Of Gods and Vows

The Songweaver’s Vow by Laura Vanarendonk Baugh
Genre: fantasy, mythology
Publisher: Aeclipse Press
Date: 8/7/2018
Reviewed by: Kaitlyn Carter
Fiction Addict Scorecard: A

This book was read in a breath—a sharp inhale, holding it in as the pages turned, followed by a long exhale.

A myth retold with a myth, The Songweaver’s Vow recalls the Greek myth of Psyche and Eros but employs the cast of Norse mythology and the gods of Asgard to tell the tale. Euthalia is sold into slavery among Viking warriors, but her worst fears are realized when she is sacrificed as a bride to a god. Transported to Asgard by her god/husband, she is visited by him only by night and forbidden to look upon him. By day, Euthalia is drawn into the intrigue of Odin’s court, populated by such entities as Thor, Loki, Fenrir, and Hel. In Asgard, gods and monsters can be deceiving, or perhaps disguised, and it isn’t long before Euthalia must fight for love against all odds.
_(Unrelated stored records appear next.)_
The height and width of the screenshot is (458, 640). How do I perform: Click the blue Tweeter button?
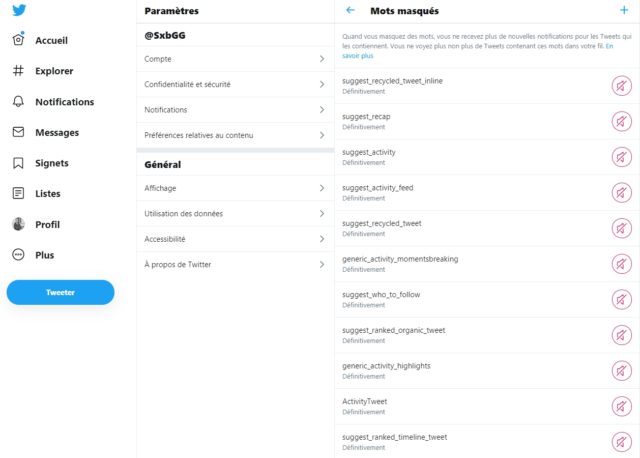point(60,292)
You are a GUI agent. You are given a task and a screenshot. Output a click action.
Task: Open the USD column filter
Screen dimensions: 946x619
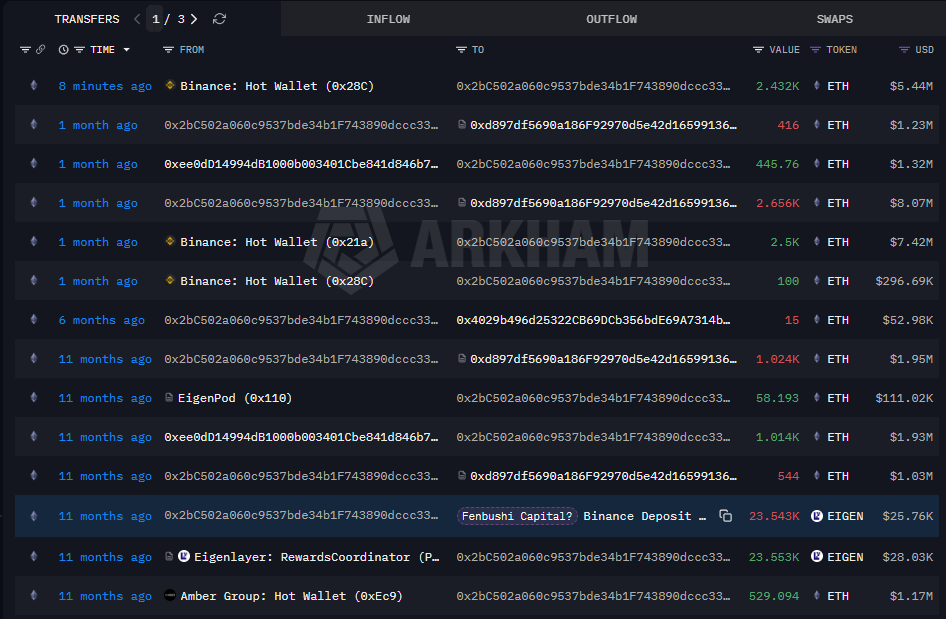point(904,49)
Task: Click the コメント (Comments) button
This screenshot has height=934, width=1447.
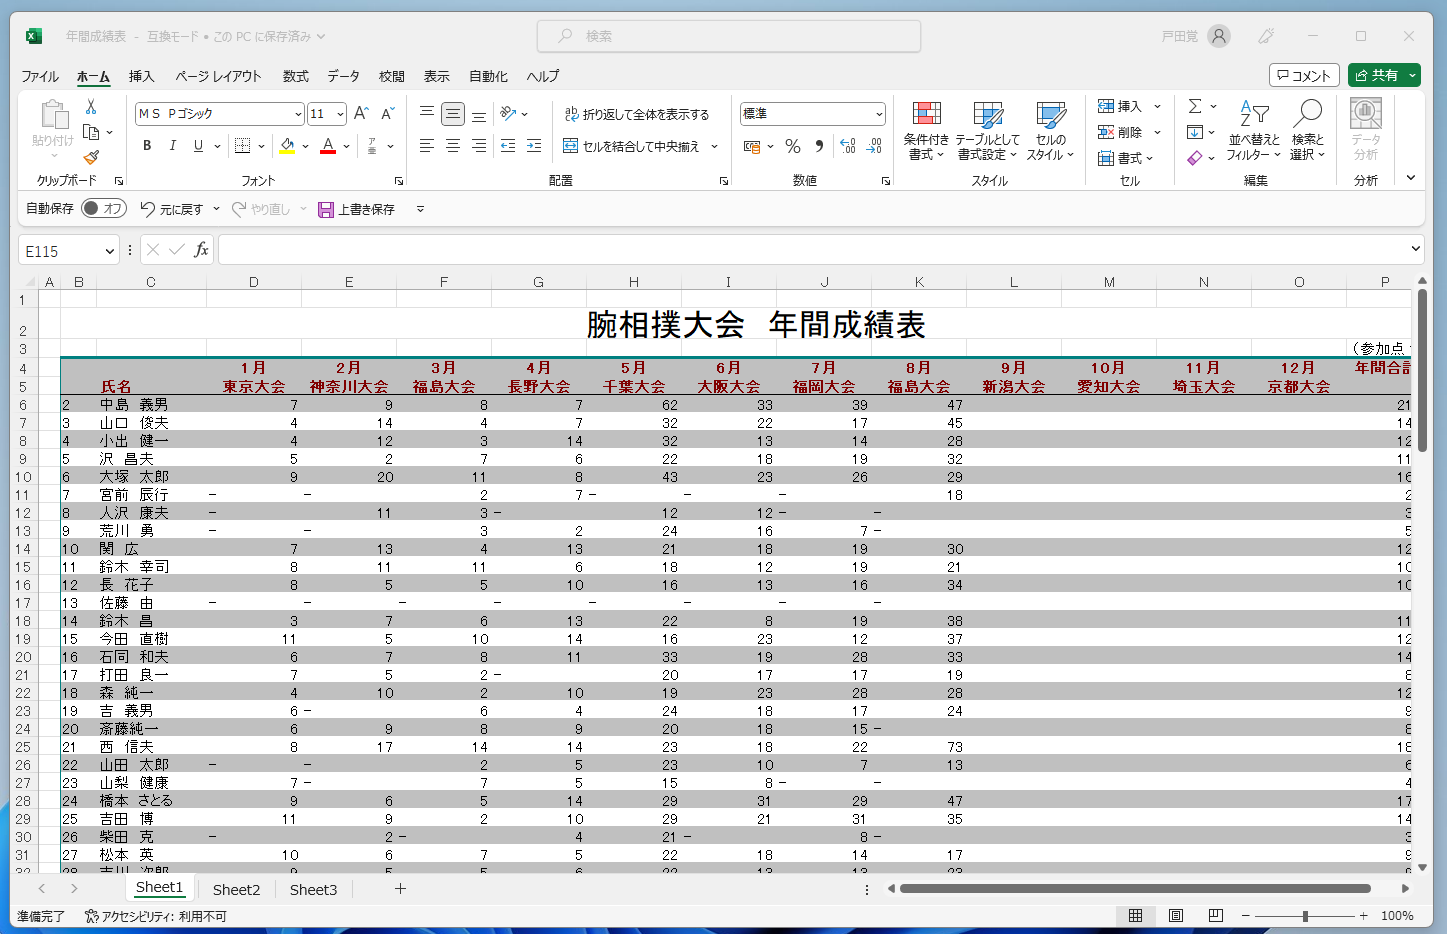Action: (1304, 75)
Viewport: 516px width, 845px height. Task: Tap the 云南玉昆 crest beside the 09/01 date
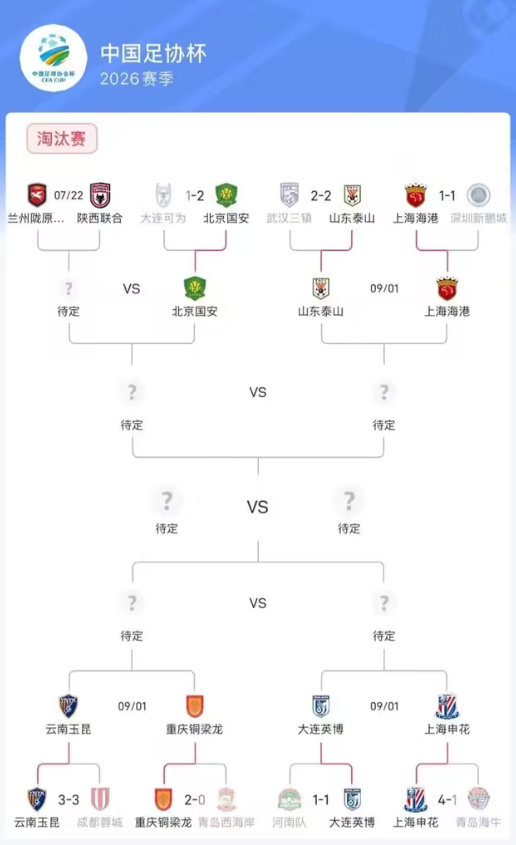68,706
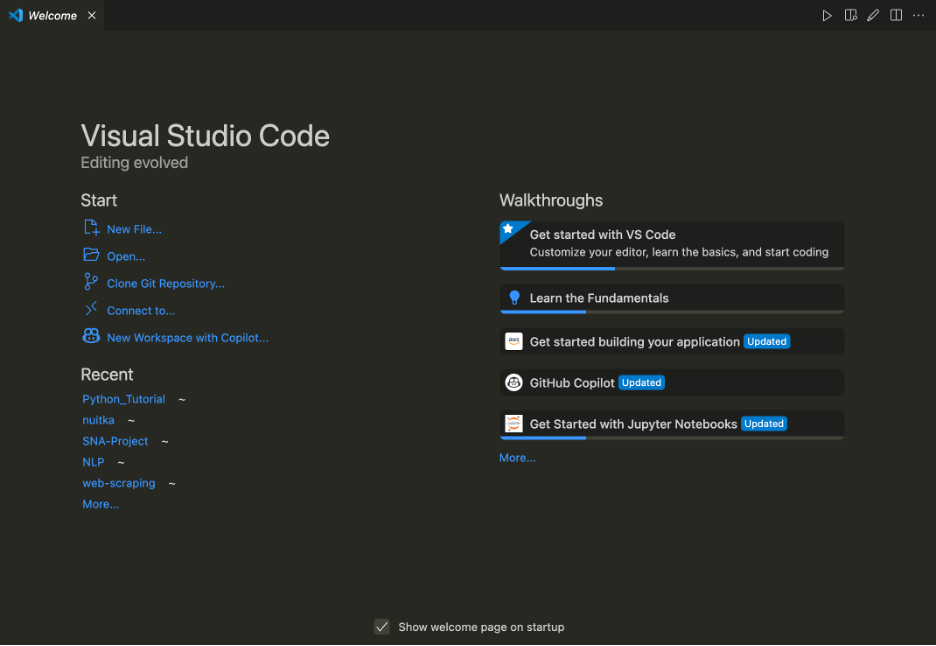
Task: Split the editor using the split icon
Action: pyautogui.click(x=896, y=15)

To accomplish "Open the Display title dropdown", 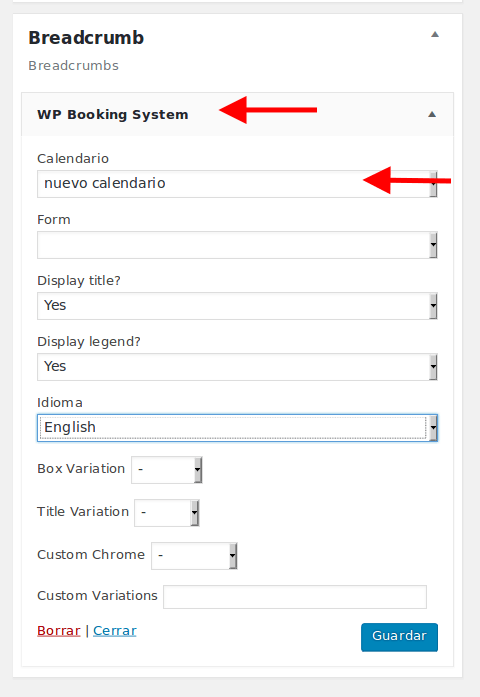I will pyautogui.click(x=237, y=305).
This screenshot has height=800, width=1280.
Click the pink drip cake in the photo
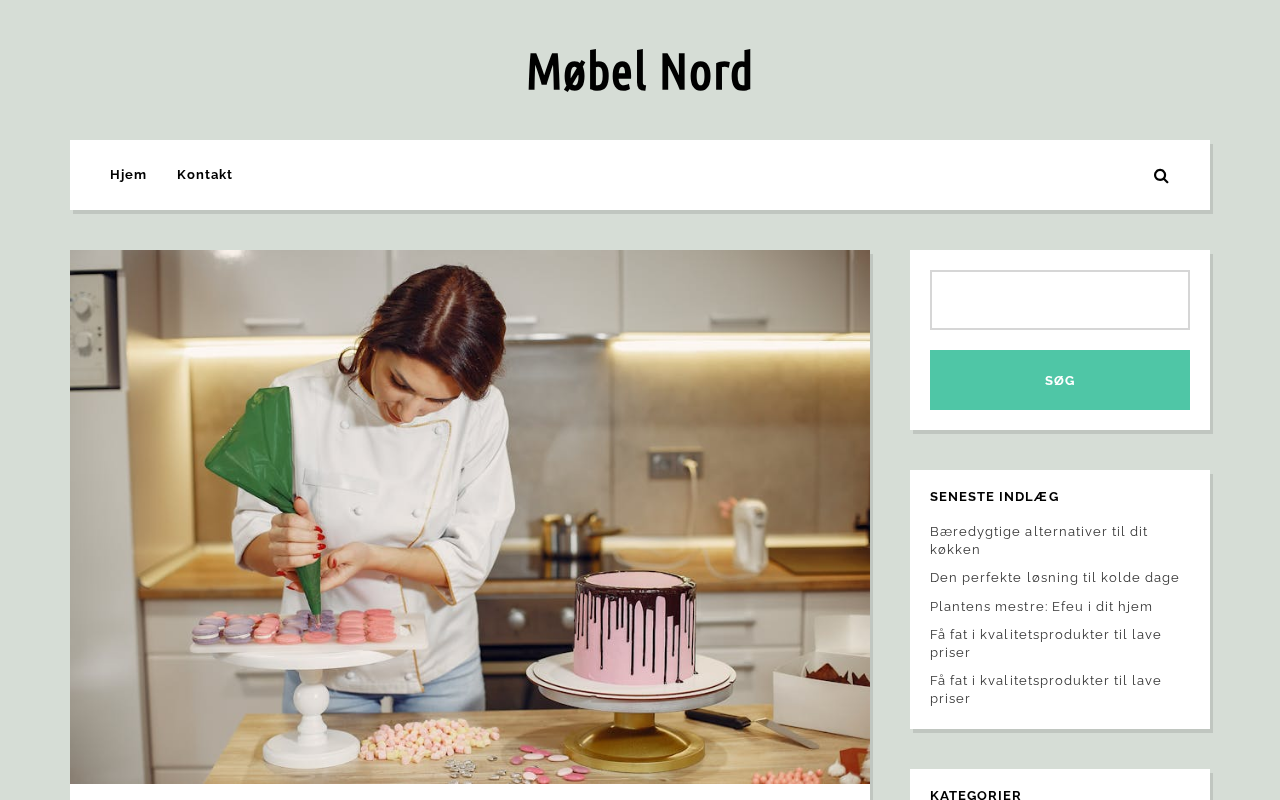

One might call this book reminiscent, almost tribute-like, to C.S. Lewis’s acclaimed Till We Have Faces, and is certainly comparable in many respects. And the myths of ancient days often are, tragedy rounds every corner. Baugh uses this tragedy skillfully, shaping it to exploring the concepts of the monsters hidden within. Everyone, from beautiful, talented Euthalia, to her cursed husband Vidar, to the lying Loki, and manipulative Freyja, are capable of great evil as well as good. The story also carries strong elements of love and devotion, particularly within marriage. Euthalia goes great lengths to be reunited with her love, Vidar, and even when spurned, Loki’s wife, Sigyn, is valiantly loyal despite her often unfaithful and malicious husband. On the subject of marriage, the act of sexual intercourse is portrayed as a part of marriage, as well as an expression of love and devotion between husband and wife, a theme that resounds until the final page.

With such pantheons of mythology, intrigue and violent ventures are to be expected. Torturous punishments, violent executions, epic battles with monsters, and pillaging Vikings can all be found within The Songweaver’s Vow’s pages. Also present is some crude humor and sexual content and conversations, though not vividly graphic or descriptive.

At its core, I can only describe this book as beautiful, thoroughly enjoyed from beginning to end, and there may be several pages dotted with tears.